Послы отправились к императору, чтобы донести ему все виденное и слышанное, и когда он узнал, как в Креме обошлись с ним, он обещал причинить городу всю скорбь, на какую будет способен. Он распорядился выстроить деревянную башню в шесть связей, и его мастера работали над ней и ночью и в Господние дни; а когда ее сделали, то пятьсот человек тянули ее к городу, а чтобы горожане не подожгли ее огнем и не разбили камнями, он распорядился повесить у нее спереди и по бокам корзины, куда поместили заложников и пленников, так что горожане ничего не могли сделать; и эта башня была подведена к городу, и с перекидного моста по ней пошли на стены, а таранами били в ворота, и с ее помощью Фридрих овладел этим городом. Уцелевшим горожанам он разрешил выйти с тем, что каждый унесет в руках, и отпустил куда глаза глядят, а потом предал город своим людям и кремонцам, державшим его сторону, и они сравняли Крему с землей. Что до графа Фереттского, то Фридрих, осведомившись о том, что делалось на заседании и кто подал такой совет относительно сокола, велел посадить его в железную клетку и давать ему столько еды, чтобы он не умер с голоду.

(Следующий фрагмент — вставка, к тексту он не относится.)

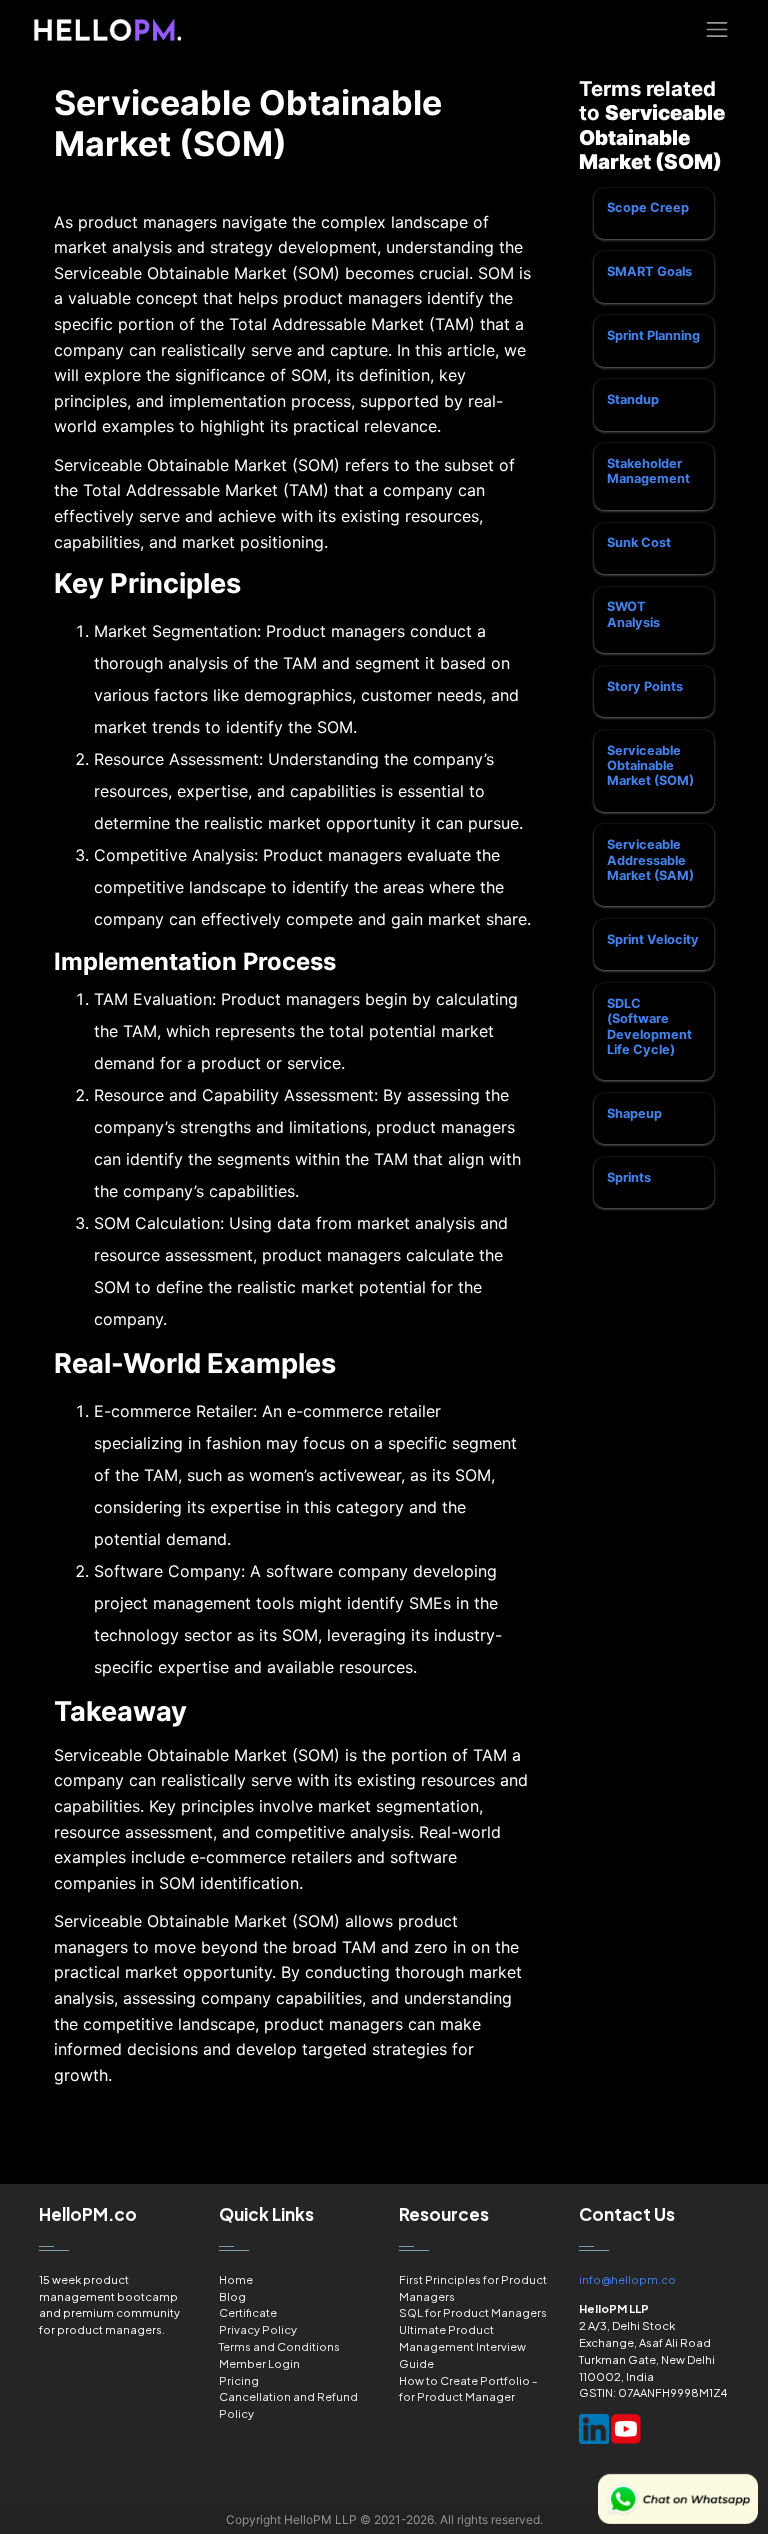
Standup (633, 399)
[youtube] (626, 2429)
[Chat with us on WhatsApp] (678, 2499)
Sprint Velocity (653, 939)
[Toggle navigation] (717, 30)
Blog (232, 2296)
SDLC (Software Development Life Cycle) (649, 1026)
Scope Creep (648, 207)
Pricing (239, 2380)
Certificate (248, 2312)
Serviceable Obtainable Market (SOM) (650, 766)
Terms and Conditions (279, 2346)
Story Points (645, 686)
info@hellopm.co (627, 2279)
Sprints (629, 1177)
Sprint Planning (653, 335)
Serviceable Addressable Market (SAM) (650, 860)
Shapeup (634, 1113)
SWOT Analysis (633, 614)
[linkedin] (594, 2429)
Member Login (259, 2363)
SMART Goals (649, 271)
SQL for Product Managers (473, 2312)
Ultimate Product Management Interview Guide (462, 2346)
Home (236, 2279)
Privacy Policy (258, 2329)
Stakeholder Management (648, 471)
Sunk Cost (639, 542)
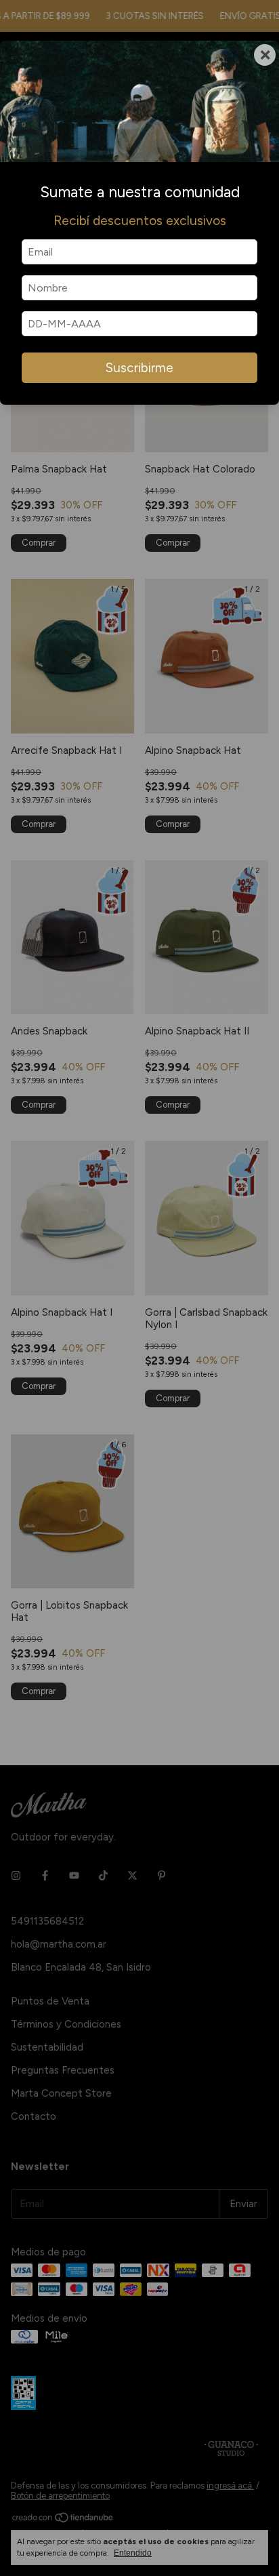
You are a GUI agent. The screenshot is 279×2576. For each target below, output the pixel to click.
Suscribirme (139, 368)
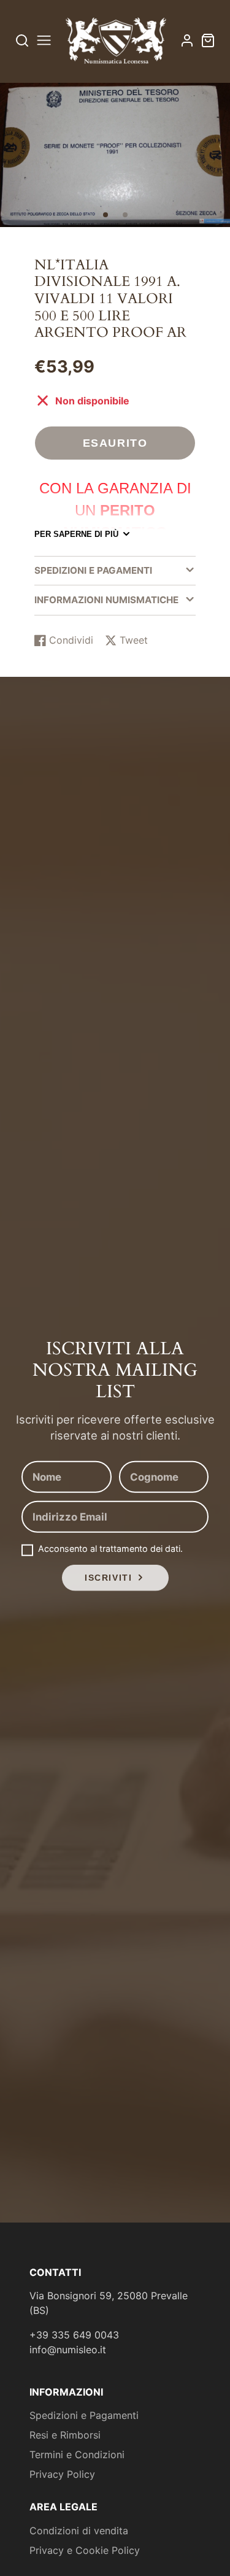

Хотя он испытал многое, это было всего хуже; его сыновья погибли при взятии города, выказав доблесть, замечательную для юного возраста, а о судьбе жены, которой дорожил он больше всего, не было известий; он слышал, как проклинали его уходившие люди, которые из-за него потеряли свой город, и каждый раз, когда человек, его охранявший, приносил ему еду, граф принимался оскорблять его в надежде, что тот его убьет, но император, уезжая к Милану, настрого наказал беречь пленника.

Так продолжалось не день и не два, а потом к тюремщику явились три человека и сказали: «Император велит доставить пленника к нему, а нам быть провожатыми». Они показали на то грамоты, тюремщик отдал им графа, и они погрузили его в клетке на телегу. Долго его везли, в деревнях над ним смеялись, дети бросали в него грязью, и все обсуждали, что император намерен с ним сделать, и предлагали, что сделал бы каждый из них, будь он императором. Однажды вечером его доставили к какому-то пышному зданию и велели вылезать, ругая его замедленье, хотя у него ноги отвыкли двигаться, и ввели на порог, где, думая, что привезен на суд, он увидел среди ярких факелов и разных блюд, источающих ароматы, тех людей, с коими распрощался много лет назад, в тот самый час, когда вызвался сопровождать магов. Канцлер с недовольным видом еще отряхивал свое торжественное платье от подливы, которая его забрызгала, а император держал красное полотенце, поданное после омовения рук, и только начал его разворачивать. Граф поглядел окрест с сильнейшим удивлением, и когда люди его заметили, то начали спрашивать, не с того ли света успел он вернуться, что выглядит таким изумленным, и не дьявола ли довелось ему повидать, на что он отвечал: «Не дьявола, но нечто такое, чего лучше бы я не видел». И покамест он приходил в себя — а ведь для него словно перевернулся мир — и вокруг него сгрудились люди, он отвечал им на вопросы и рассказывал, что приключилось с ним за одно мгновенье, которого не хватило бы, чтобы оседлать коня. Все качали головой, спрашивая друг у друга, видано ли такое, и хором славили магов (а это они привезли графа, я думаю, вы уже поняли), которым дано небесами такое поразительное искусство.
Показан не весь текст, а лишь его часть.